(Beginning of EXTRACTED DATA)
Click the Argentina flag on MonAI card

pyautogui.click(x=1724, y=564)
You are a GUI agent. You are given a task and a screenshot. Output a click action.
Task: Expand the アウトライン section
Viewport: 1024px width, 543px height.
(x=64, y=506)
(End of EXTRACTED DATA)
# TRY IT
Reproduce the whole listing word for word.

# TASK SOLUTION
Click the Argentina flag on MonAI card

pyautogui.click(x=1724, y=564)
You are a GUI agent. You are given a task and a screenshot. Output a click action.
Task: Expand the アウトライン section
Viewport: 1024px width, 543px height.
(x=64, y=506)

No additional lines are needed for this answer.